▶ Text section:
+ + + + + + +

Parker was selected as a scientist-astronaut by NASA in August 1967. He was a member of the Astronaut Support Crews for the Apollo 15 and 17 missions, and was the person to whom the final words spoken by a man standing on the surface of the Moon (Gene Cernan) were addressed. Later, he served as program scientist for the Skylab Program Director's Office during the three crewed Skylab flights.

From March 1988 to March 1989, Parker was stationed at NASA Headquarters in Washington, D.C., where he served as director of the Space Flight/Space Station Integration Office.

A veteran of two Spacelab missions, Parker was a mission specialist on STS-9/Spacelab-1 (November 28–December 8, 1983) and on STS-35 (December 2–10, 1990), which featured the ASTRO-1 ultraviolet astronomy laboratory.

===Post-NASA career===
Parker was director of the Division of Policy and Plans for the Office of Space Flight at NASA Headquarters from January 1991 to December 1991. From January 1992 to November 1993, he was director of the Spacelab and Operations Program. From December 1993 to August 1997 he was manager of the Space Operations Utilization Program. In August 1997, Parker was named director of the NASA Management Office at the Jet Propulsion Laboratory in Pasadena, California. Parker retired from NASA on August 31, 2005.

==Personal life==
Parker married the former Judy Woodruff of San Marino, California. They have five children and nine grandchildren. Parker resides with his wife in La Cañada Flintridge, California.

==Honors and memberships==
Parker is a member of the American Astronomical Society and of the International Astronomical Union. He was awarded the NASA Exceptional Scientific Achievement Medal (1973) and the NASA Outstanding Leadership Medal (1974).

==Media==

In the 1998 miniseries From the Earth to the Moon, Parker was portrayed by Chris Ellis.

+ + + + + + +

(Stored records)
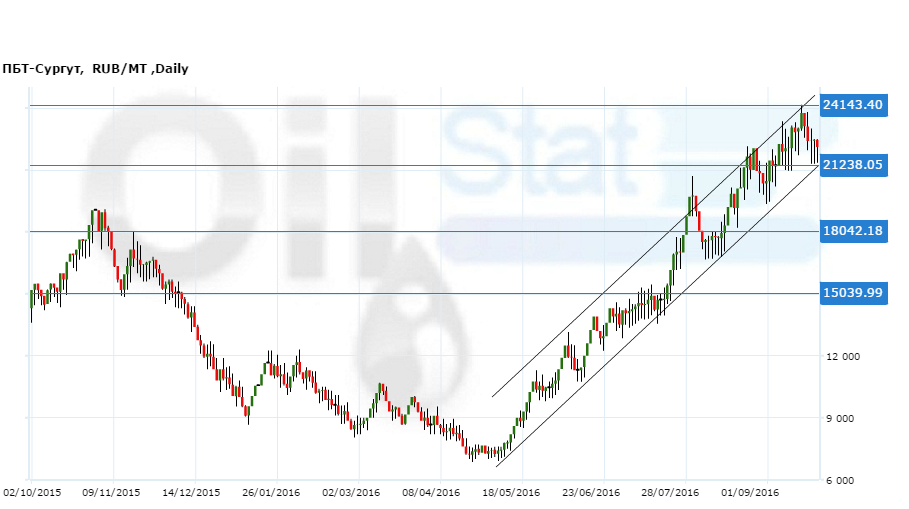This screenshot has width=909, height=509.
Task: Click the 18042.18 price level label
Action: (x=852, y=232)
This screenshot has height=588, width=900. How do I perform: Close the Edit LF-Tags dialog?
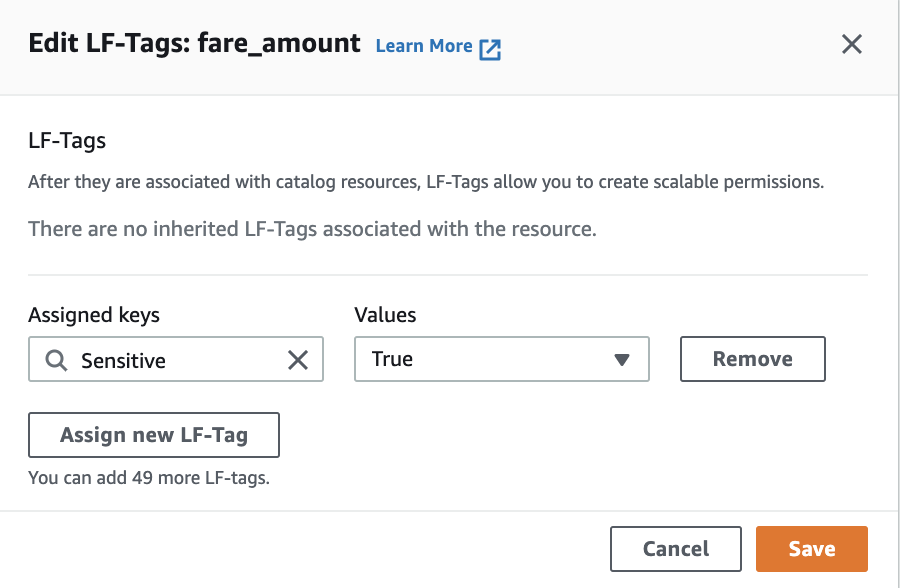point(851,45)
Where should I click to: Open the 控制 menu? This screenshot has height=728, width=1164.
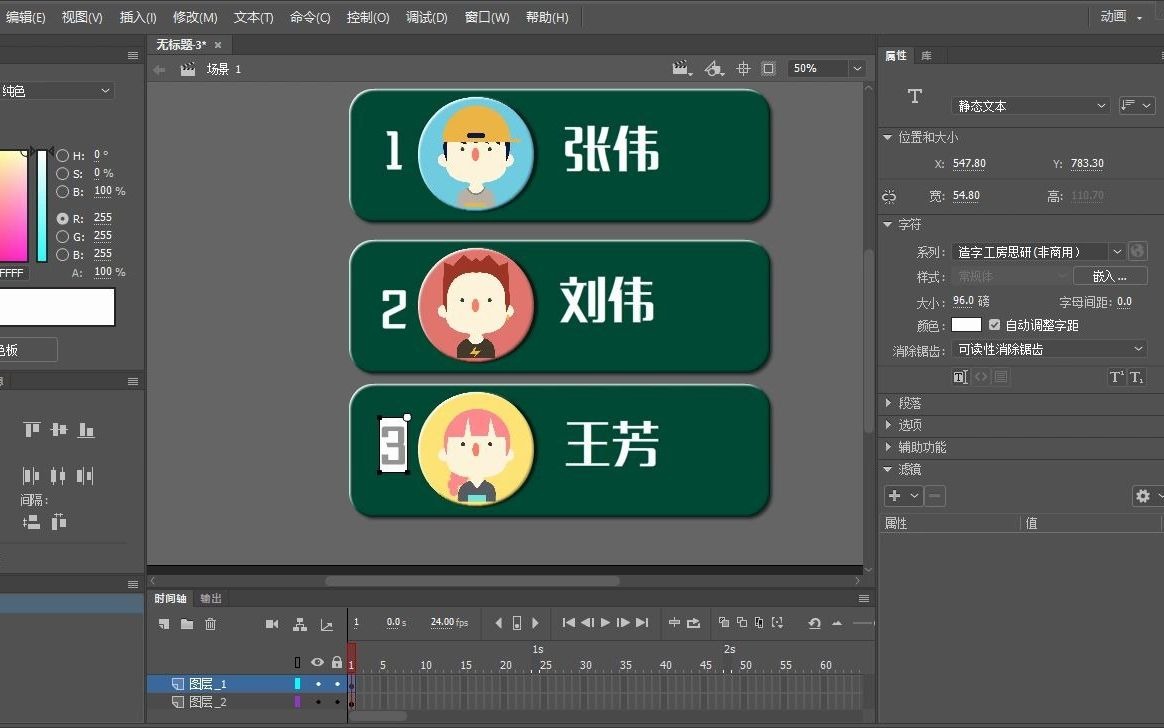pyautogui.click(x=368, y=17)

+ + + + + + +

According to the Parker passage, on what date did Parker retire from NASA? Rely solely on the Parker passage, not the data.

August 31, 2005.